4D Geomechanical Analysis to Support Field Strategy on Production and Well Positioning in an Ultradeep-Water Reservoir

Abstract

Abstract Fault reactivation due to reservoir depletion in normal faulting areas is well-documented in the technical literature. Ultra-deep water (1550m) combined with low overburden gradient impose additional operational and environmental constraints in fault-bounded reservoir developments. Under this scenario, an accurate assessment of fault reactivation potential is required. This paper presents the results of a risk assessment analysis for a deepwater offshore field located in the post-salt section of Santos Basin, Brazil. The initial 1D geomechanical model of existing wells indicated a stress state close to the frictional limit. A 4D geomechanical (Finite Element) analysis was performed to gain understanding on the pre-production stress state at the reservoir scale and its variation with depletion, via a one-way coupling to the reservoir flow (simulation) model. Stresses were mapped to seven fault planes, over which three index-ratios were estimated (Sh_ratio, τ_ratio, OT_ratio), which were later transformed to a traffic-light type representation of the risk of reactivation. Results show an overall stress-path trend towards a more stable condition inside the reservoir (away from the frictional limit) with increasing depletion.
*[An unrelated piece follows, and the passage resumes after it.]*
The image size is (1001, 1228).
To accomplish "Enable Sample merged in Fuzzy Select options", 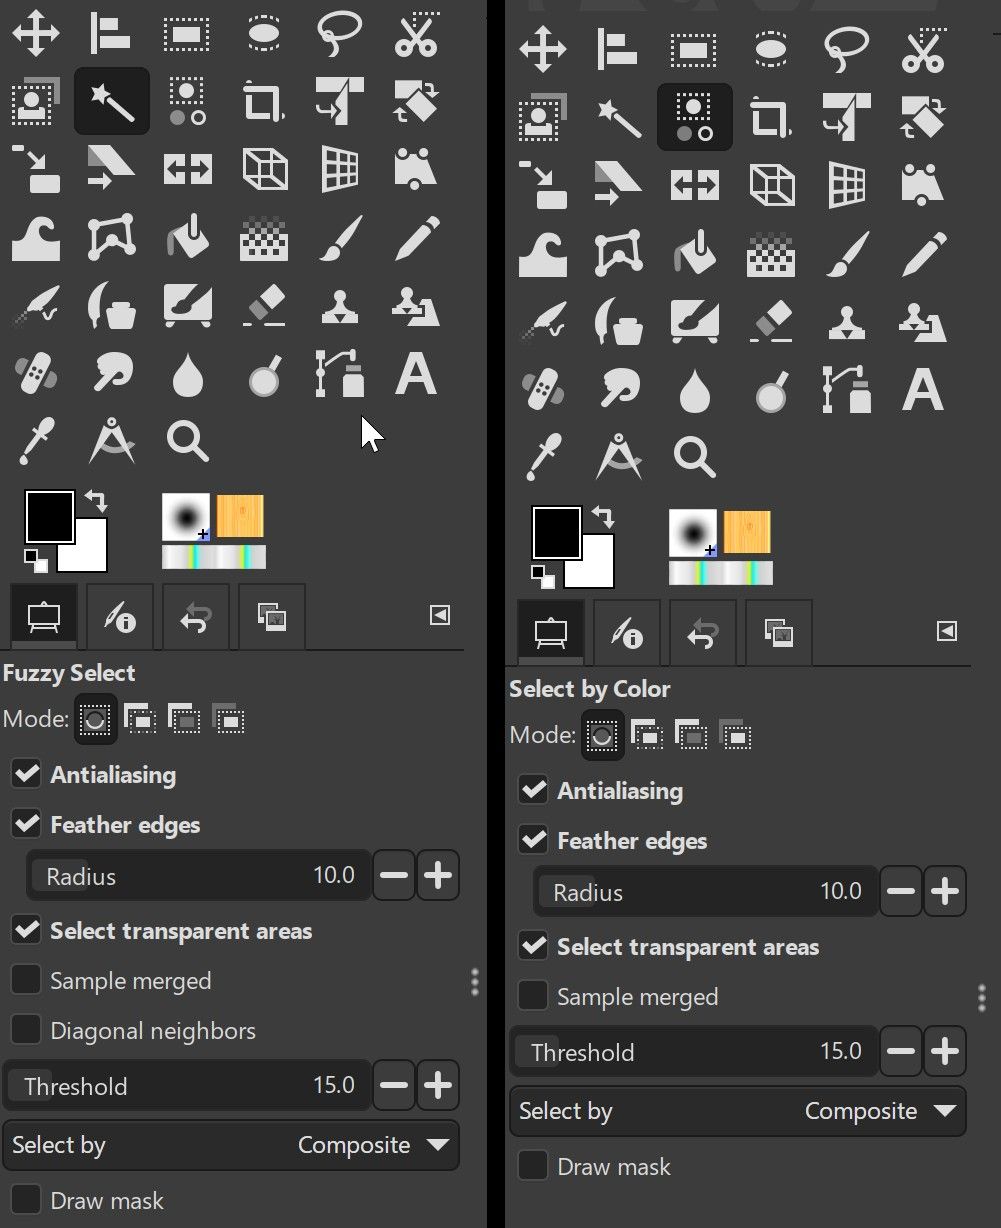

Some isolated points, however, show favorable conditions for faulting that should be avoided in future drilling campaigns. Regarding reservoir delimiting faults, a stable but close to the frictional limit condition was observed in all planes for the pre-production state of stresses. A tendency to more stability is expected with depletion, similar to the central reservoir’s response. Some fault planes show local patches with potential for reactivation following different time sequences. This analysis highlights the importance of considering the potential risk of a hydraulic communication between the reactivated patches and shallower zones where a low burial condition could facilitate the opening of the fault. The main uncertainties in the analysis are related to fault strength parameters and the accurate estimation of differential pressures across fault planes, both having a decisive impact on the risk assessment. An accurate estimation of fault reactivation potential is of great relevance in well planning, construction of safe mud windows and in particular the definition of safe limits for injection/depletion pressures. The later have the potential to impact the production forecast and economy of the project.